INSTRUCTIONS TO FOLLOW -> Please reproduce every row below word for word.

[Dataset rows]
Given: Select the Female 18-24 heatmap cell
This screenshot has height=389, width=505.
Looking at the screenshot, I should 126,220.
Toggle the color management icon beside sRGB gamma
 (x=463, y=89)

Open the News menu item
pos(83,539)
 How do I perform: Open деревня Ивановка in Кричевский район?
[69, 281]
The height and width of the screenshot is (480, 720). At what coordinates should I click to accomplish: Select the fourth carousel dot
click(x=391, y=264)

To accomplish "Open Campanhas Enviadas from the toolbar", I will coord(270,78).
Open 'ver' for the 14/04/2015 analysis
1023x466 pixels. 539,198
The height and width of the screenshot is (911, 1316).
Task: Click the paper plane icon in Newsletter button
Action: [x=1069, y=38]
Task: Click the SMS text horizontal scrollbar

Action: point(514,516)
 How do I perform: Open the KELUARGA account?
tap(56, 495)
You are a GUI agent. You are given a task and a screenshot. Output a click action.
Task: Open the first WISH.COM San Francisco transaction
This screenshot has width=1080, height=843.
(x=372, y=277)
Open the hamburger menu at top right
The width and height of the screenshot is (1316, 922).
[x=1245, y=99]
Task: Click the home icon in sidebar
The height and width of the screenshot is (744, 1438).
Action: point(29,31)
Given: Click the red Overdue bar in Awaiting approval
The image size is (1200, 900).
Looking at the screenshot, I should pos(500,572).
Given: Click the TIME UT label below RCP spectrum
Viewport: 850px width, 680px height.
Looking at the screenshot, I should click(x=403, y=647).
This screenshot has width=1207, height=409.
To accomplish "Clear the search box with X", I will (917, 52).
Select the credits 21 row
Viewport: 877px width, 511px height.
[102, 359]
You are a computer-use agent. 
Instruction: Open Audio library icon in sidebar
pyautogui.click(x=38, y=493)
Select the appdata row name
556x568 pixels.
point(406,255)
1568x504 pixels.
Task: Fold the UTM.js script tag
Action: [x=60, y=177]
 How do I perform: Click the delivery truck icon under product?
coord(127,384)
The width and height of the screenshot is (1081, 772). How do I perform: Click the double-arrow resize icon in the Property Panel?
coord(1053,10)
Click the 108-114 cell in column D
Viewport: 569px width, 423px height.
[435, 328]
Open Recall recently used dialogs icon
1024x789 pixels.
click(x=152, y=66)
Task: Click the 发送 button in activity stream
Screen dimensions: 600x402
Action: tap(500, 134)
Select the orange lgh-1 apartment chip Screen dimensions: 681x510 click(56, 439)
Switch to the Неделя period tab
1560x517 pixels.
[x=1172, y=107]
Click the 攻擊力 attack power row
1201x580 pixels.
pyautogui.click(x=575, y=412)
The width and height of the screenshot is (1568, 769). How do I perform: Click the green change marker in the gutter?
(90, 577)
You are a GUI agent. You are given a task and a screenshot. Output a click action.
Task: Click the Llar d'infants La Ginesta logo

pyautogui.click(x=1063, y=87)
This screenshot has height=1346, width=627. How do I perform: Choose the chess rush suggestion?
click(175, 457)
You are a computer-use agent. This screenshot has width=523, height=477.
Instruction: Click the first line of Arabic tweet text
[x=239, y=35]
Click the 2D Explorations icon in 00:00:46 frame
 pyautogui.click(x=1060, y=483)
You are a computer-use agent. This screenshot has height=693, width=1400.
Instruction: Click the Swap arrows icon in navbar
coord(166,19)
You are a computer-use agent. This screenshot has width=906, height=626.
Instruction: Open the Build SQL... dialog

SOLUTION FOR THIS PROBLEM ->
Given: Select the Female 18-24 heatmap cell
This screenshot has height=389, width=505.
Looking at the screenshot, I should 126,220.
Toggle the color management icon beside sRGB gamma
 (x=463, y=89)

Open the News menu item
pos(83,539)
 How do I perform: Open деревня Ивановка in Кричевский район?
[69, 281]
The height and width of the screenshot is (480, 720). At what coordinates should I click to accomplish: Select the fourth carousel dot
click(x=391, y=264)

To accomplish "Open Campanhas Enviadas from the toolbar", I will coord(270,78).
Open 'ver' for the 14/04/2015 analysis
1023x466 pixels. 539,198
The height and width of the screenshot is (911, 1316).
Task: Click the paper plane icon in Newsletter button
Action: [x=1069, y=38]
Task: Click the SMS text horizontal scrollbar

Action: point(514,516)
 How do I perform: Open the KELUARGA account?
tap(56, 495)
You are a GUI agent. You are given a task and a screenshot. Output a click action.
Task: Open the first WISH.COM San Francisco transaction
This screenshot has width=1080, height=843.
(x=372, y=277)
Open the hamburger menu at top right
The width and height of the screenshot is (1316, 922).
[x=1245, y=99]
Task: Click the home icon in sidebar
The height and width of the screenshot is (744, 1438).
Action: point(29,31)
Given: Click the red Overdue bar in Awaiting approval
The image size is (1200, 900).
Looking at the screenshot, I should pos(500,572).
Given: Click the TIME UT label below RCP spectrum
Viewport: 850px width, 680px height.
Looking at the screenshot, I should click(x=403, y=647).
This screenshot has width=1207, height=409.
To accomplish "Clear the search box with X", I will (917, 52).
Select the credits 21 row
Viewport: 877px width, 511px height.
[102, 359]
You are a computer-use agent. 
Instruction: Open Audio library icon in sidebar
pyautogui.click(x=38, y=493)
Select the appdata row name
556x568 pixels.
point(406,255)
1568x504 pixels.
Task: Fold the UTM.js script tag
Action: [x=60, y=177]
 How do I perform: Click the delivery truck icon under product?
coord(127,384)
The width and height of the screenshot is (1081, 772). How do I perform: Click the double-arrow resize icon in the Property Panel?
coord(1053,10)
Click the 108-114 cell in column D
Viewport: 569px width, 423px height.
[435, 328]
Open Recall recently used dialogs icon
1024x789 pixels.
click(x=152, y=66)
Task: Click the 发送 button in activity stream
Screen dimensions: 600x402
Action: tap(500, 134)
Select the orange lgh-1 apartment chip Screen dimensions: 681x510 click(56, 439)
Switch to the Неделя period tab
1560x517 pixels.
[x=1172, y=107]
Click the 攻擊力 attack power row
1201x580 pixels.
pyautogui.click(x=575, y=412)
The width and height of the screenshot is (1568, 769). How do I perform: Click the green change marker in the gutter?
(90, 577)
You are a GUI agent. You are given a task and a screenshot. Output a click action.
Task: Click the Llar d'infants La Ginesta logo

pyautogui.click(x=1063, y=87)
This screenshot has height=1346, width=627. How do I perform: Choose the chess rush suggestion?
click(175, 457)
You are a computer-use agent. This screenshot has width=523, height=477.
Instruction: Click the first line of Arabic tweet text
[x=239, y=35]
Click the 2D Explorations icon in 00:00:46 frame
 pyautogui.click(x=1060, y=483)
You are a computer-use agent. This screenshot has height=693, width=1400.
Instruction: Click the Swap arrows icon in navbar
coord(166,19)
You are a computer-use agent. This screenshot has width=906, height=626.
Instruction: Open the Build SQL... dialog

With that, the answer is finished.